Led by long haired Geordie funnyman Ross Noble, an online campaign has been launched to encourage people to vote for Tommy Trinder, a now little-known comic who kept Britain smiling throughout the war years and who – at the height of his television fame – brought in an audience of 14 million to his weekly show Sunday Night at the London Palladium.

Channel 4 is making a new programme listing the world’s top 100 comedians – a remake of a similar poll they conducted in 2006. The names of 106 comedians have been put up on the broadcaster’s website and the public have been encouraged to vote for their favourite comics.

Using the social networking site Twitter, Noble has called on his fans to hijack the poll and push for Trinder

– one of just a handful of names on the list that hark back more than 50 years.

“Tommy Trinder was a top act and [it] would be funny to have an act from [the] 50s top [the] list,” he wrote, adding, “last time I was ahead [of] Lenny Bruce so it’s bollocks anyway.”

His request has been “retweeted” by thousands of comedy fans who have also been encouraging their favourite comedians to join the campaign.

Fellow comics Tim Minchin, Alan Davies, Jason Manford and Simon Donald have publicly backed the campaign, which is effectively a protest at how the great comics of Britain’s past are too readily ignored at the expense of present-day crowd pleasers.
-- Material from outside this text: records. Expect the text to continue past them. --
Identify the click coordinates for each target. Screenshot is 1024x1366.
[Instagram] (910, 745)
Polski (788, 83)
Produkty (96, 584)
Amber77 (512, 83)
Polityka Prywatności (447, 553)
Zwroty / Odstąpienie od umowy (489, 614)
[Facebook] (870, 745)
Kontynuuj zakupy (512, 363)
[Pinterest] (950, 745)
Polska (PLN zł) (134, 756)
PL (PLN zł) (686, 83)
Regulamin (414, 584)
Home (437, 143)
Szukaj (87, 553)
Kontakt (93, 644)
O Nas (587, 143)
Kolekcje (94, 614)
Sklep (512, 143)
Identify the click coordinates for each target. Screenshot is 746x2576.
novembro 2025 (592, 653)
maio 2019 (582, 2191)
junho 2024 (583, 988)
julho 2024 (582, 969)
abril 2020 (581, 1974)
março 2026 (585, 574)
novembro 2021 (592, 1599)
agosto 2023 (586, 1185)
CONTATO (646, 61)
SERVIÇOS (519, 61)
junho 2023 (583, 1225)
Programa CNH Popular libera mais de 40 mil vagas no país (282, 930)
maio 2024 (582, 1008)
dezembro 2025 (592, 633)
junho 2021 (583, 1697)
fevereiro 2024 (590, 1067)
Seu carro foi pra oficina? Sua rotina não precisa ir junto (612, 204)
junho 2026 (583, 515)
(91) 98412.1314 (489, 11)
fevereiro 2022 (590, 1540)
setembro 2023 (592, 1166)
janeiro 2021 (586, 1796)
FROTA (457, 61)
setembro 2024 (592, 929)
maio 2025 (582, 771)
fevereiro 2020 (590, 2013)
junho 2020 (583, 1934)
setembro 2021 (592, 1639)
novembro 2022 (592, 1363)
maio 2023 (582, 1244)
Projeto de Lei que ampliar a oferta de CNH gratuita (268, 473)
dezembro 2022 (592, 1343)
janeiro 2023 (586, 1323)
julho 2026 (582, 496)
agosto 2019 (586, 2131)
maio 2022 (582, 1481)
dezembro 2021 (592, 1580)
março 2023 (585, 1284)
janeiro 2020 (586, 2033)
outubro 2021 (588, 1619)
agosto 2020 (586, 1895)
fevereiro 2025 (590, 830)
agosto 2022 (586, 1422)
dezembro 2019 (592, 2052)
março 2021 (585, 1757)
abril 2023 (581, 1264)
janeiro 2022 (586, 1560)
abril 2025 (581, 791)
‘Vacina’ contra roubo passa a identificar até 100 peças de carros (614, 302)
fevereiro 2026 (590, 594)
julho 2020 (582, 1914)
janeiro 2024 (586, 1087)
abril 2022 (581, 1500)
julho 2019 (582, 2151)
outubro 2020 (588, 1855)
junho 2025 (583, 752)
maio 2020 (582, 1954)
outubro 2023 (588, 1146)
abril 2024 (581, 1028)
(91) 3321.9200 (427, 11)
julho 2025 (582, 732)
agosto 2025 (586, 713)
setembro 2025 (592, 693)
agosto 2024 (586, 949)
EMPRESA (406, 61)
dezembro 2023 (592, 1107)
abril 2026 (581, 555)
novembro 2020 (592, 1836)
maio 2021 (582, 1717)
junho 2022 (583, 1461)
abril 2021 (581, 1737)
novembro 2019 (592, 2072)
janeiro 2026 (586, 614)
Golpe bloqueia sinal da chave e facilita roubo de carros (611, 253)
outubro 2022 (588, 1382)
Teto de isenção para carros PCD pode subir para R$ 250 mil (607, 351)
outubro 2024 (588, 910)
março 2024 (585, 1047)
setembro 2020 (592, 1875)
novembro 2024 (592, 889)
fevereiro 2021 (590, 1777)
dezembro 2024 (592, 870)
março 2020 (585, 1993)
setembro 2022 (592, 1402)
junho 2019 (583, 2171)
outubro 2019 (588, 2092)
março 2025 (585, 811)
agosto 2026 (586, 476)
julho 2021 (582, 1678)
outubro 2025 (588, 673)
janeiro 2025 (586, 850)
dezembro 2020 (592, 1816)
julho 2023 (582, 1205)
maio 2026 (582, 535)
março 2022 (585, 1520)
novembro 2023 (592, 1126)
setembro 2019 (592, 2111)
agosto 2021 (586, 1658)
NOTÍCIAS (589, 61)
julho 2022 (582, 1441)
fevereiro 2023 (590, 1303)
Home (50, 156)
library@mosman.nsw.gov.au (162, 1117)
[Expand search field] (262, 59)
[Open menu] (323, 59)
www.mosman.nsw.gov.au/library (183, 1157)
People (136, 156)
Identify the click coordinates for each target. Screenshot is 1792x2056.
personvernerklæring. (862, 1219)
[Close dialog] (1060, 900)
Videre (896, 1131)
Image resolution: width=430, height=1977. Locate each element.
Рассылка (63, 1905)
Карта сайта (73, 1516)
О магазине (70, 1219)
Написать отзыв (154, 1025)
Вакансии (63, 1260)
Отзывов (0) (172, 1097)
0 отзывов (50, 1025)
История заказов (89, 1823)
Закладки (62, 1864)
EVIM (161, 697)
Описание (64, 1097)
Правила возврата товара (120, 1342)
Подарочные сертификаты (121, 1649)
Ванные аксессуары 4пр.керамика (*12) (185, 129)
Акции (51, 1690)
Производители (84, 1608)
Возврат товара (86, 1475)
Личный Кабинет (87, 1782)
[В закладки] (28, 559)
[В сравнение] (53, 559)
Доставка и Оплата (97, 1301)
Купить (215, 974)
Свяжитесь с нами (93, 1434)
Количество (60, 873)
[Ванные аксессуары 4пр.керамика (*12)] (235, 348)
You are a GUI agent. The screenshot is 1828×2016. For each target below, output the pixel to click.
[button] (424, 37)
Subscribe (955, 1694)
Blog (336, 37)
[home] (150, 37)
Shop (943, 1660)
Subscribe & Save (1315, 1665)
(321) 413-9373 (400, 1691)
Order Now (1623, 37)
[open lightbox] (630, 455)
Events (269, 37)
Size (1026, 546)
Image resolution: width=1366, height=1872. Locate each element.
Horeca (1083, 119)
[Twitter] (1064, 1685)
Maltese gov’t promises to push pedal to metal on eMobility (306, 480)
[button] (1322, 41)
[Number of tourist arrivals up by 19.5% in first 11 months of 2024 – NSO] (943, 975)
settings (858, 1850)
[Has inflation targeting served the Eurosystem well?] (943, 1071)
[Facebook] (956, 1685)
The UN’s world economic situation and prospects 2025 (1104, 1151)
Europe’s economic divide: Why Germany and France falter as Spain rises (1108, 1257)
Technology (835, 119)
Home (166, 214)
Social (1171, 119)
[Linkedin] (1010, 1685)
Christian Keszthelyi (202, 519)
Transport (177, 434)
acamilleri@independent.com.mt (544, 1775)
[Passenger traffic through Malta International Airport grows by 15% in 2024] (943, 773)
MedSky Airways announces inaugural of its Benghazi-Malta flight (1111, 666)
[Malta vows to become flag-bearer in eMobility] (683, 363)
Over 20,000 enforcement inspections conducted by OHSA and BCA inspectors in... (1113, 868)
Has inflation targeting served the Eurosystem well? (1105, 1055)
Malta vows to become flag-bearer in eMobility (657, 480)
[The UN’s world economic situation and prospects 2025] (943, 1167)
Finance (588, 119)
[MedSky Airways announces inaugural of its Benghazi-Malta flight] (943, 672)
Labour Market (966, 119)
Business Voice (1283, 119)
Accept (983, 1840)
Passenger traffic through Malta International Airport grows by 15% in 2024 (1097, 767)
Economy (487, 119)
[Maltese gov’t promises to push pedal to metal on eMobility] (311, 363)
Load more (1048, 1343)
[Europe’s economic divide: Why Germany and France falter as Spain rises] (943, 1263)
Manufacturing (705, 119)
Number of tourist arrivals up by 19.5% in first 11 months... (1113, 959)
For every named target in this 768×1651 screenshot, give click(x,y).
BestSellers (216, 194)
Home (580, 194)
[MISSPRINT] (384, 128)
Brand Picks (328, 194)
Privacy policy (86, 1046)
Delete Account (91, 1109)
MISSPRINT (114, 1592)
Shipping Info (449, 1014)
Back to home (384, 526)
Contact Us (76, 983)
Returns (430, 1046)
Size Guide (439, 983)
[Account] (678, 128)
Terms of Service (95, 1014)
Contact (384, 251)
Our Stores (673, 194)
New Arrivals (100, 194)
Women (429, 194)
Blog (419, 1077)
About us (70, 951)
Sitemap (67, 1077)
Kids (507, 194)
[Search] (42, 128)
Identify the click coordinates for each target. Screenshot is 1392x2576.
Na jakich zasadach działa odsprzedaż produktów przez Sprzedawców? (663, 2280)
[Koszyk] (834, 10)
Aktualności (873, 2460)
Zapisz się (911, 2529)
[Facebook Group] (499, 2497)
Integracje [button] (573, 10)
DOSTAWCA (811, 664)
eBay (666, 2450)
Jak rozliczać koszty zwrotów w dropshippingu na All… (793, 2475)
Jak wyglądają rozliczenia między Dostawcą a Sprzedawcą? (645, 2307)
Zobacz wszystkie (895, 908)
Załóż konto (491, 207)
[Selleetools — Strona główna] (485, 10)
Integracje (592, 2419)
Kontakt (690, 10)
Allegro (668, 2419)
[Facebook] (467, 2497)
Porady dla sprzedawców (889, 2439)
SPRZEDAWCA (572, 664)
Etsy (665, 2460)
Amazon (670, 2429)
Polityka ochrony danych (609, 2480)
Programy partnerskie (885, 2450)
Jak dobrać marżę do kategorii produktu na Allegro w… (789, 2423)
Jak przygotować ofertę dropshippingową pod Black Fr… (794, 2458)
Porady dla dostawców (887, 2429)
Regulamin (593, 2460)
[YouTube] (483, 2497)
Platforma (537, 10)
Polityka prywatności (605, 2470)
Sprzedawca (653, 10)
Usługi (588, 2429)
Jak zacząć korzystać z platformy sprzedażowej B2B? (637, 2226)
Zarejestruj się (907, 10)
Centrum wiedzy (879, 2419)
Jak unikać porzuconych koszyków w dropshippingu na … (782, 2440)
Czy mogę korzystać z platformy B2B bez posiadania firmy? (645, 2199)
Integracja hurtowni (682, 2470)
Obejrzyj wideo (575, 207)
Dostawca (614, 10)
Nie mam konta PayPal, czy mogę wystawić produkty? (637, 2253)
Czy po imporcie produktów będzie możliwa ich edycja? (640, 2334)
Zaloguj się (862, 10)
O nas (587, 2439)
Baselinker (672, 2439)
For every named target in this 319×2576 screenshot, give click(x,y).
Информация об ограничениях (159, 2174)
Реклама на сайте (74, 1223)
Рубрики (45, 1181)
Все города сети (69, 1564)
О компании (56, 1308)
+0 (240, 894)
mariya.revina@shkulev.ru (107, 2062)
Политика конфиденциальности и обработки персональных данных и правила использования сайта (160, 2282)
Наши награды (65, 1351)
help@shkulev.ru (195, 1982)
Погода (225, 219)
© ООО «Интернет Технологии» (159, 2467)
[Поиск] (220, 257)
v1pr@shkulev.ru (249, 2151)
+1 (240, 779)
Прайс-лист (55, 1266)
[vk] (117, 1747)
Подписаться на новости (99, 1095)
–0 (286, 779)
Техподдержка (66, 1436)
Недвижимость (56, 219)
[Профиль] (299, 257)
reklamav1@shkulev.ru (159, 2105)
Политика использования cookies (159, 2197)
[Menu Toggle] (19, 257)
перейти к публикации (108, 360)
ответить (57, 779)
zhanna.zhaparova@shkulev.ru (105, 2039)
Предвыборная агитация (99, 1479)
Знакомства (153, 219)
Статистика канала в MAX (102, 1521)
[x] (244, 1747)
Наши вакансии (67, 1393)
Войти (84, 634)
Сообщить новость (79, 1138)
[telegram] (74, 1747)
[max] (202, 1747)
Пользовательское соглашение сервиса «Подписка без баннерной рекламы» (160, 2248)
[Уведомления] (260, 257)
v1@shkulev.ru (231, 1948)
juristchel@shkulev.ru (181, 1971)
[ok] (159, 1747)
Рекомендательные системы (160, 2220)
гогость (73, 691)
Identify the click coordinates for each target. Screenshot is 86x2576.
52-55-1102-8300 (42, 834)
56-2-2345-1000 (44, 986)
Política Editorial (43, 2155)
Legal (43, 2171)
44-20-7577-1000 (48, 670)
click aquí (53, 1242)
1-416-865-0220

Bloggers and writers on internet forums have been keen to point out that the vast majority of those on Channel 4’s list are well-known stand-ups with a current television presence. They are also overwhelmingly male; only five female comedians are included. A number of readers of Channel 4’s blog, for instance, are incensed that Lucy Porter and Josie Long, two of the most popular and cutting-edge female comedians of recent years, have been missed out entirely.

Simon Donald, the creator of Viz, has meanwhile turned to Facebook, setting up a page encouraging people to vote for Trinder.

Channel 4 will only use the public’s votes as a guide to where the comedians should be placed. The final order of the top 100 comedians will in fact be decided by a panel of judges who have been told not to be “swayed” by block votes.

Executive producer Sean Doherty told online comedy news website Chortle: “The panel is there to safeguard against the block voting which goes on. Last time we did it, after a few weeks voting and thousands of votes cast, some comedians went from being 120 to top 5 over a weekend because of the block voting involved, so we’re monitoring really carefully”.

He added: “We have the old votes to hand so we can compare changes in taste and include new comedians, but not be swayed by block votes.”

Last time the poll was conducted, Trinder came in at 83rd.

* Born in South London in 1909 to the son of a tram driver, Tommy Trinder left home at the age of 12 and headed straight for the stage with touring musical revues.

* By 1937 he had become a household name and enjoyed regular appearances on radio programmes.

* During the war he was signed to Ealing studios and took on a number of comedies as well as the occasional straight part.

* In 1955 he began hosting Sunday Night at the London Palladium, ITV’s flagship entertainment show which at the time drew audiences of up to 18 million. He left three years later, passing the mantle on to a little-known comedian called Bruce Forsyth.

* A lifelong football fan, he later became chairman of Fulham FC.